The Honeywell X2S Smart Thermostat is a Wi-Fi-enabled thermostat that is meant to integrate with your typical ‘smart home’ setup, with mobile app control available as well. Of course, just using it as-is would be extremely boring, so fortunately we have [author0] to take it apart and reverse-engineer its encrypted firmware.
Of the two brains in this thermostat the first is a succinctly named Renesas R7FA6M4AF3CFP MCU containing a 200 MHz Cortex-M33 core with TrustZone features to theoretically keep out any firmware hackers. Handling the wireless side is a Realtek RTL8721DM Wi-Fi/BLE 5.0 SoC. There are also two Winbond Flash chips connected to these two main chips, with their contents of course encrypted.

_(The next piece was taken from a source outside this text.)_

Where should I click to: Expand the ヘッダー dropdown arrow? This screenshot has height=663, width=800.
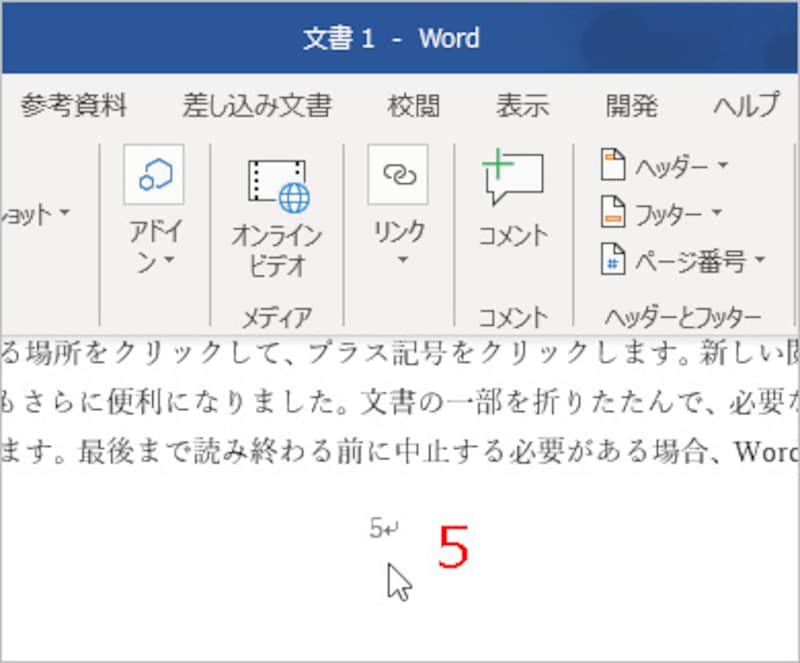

Fortunately there are plenty of test points to connect to, for which a custom pogo-pin equipped breakout board was created. Cracking the encryption for the Realtek turned out to be as simple as using its RSIP decrypt-on-the-fly feature. From there exploring the firmware was the next step, with a TLS issue pertaining to certificates found to make man-in-the-middle attacks easy, along with a seeding bug that makes recovering session keys possible.
Although the Renesas MCU firmware still has to be decrypted and the full wireless handshake reverse-engineered, these do seem to be solid steps towards fully reverse-engineering this thermostat. It also makes it very clear once again that the ‘S’ in IoT absolutely stands for ‘security’. Maybe that’s why the smart home bubble popped.

That’s a lot of computing horsepower to replace a bimetallic strip and a switch :-)
I have the older version of this thermostat, and yes, the app on my phone depends on the Resideo servers continuing to operate. Still, it doesn’t cost me anything so it’s worth the price.
Should enshittification rear its ugly head, I’ll drop it like a hot potato(e). Would be worth buying this if the wifi protocol is reverse engineered or the firmware is replaced by an open source version.
Two embedded micros for, what, 100 LCD segments and six buttons? Progress!
Is if one doesn’t want to build one themselves.
RD cost cuttings. Using a powerful platform + a quick dev toolkit is still cheaper than register-crafting optimized firmware on minimalist platform. Especially if there is an aim at versatility (same HW base and dev framework for many products)
Please tell this to the aftermarket stereo brands that use such underpowered hardware it takes half a minute for the screen to come up and audio to start playing. Oh how far JVC has fallen!
I gave up with Smart or even programmable thermostats. More headache than savings. There a lot theories about why not to use programmable thermostats. I rather be if comfort room and spent time to make that extra money somewhere else I need pay for heating.
And the smart ones will eventually go dumb like Nest.
I have a Honeywell Evohome, which is a zone system (for hot water radiators, they also make it for hot water floor heating). I can control the heat in each room individually. Technically over wifi and internet, but I use that feature once a year. However, It still works without internet. I could even use it without the main module, beacause each room’s radiator knob can control itself when operated from the knob (it just no longer communicates with other knobs and no time program).
My house is not insulated enough / energy is expensive enough in Europe that I don’t want to heat 24/7.
so much unnecesary tech! if it has to be on the internet, even an ESP8266 would be overkill! But no, it has to have a 200 MHz Cortex-M33. more for us to tinker with when we find it at the Tibetan Center thrift store I suppose!
Honeywell makes my jaw drop in the best of ways and in the worst of ways all at once š
See? That’s why security through obscurity doesn’t work.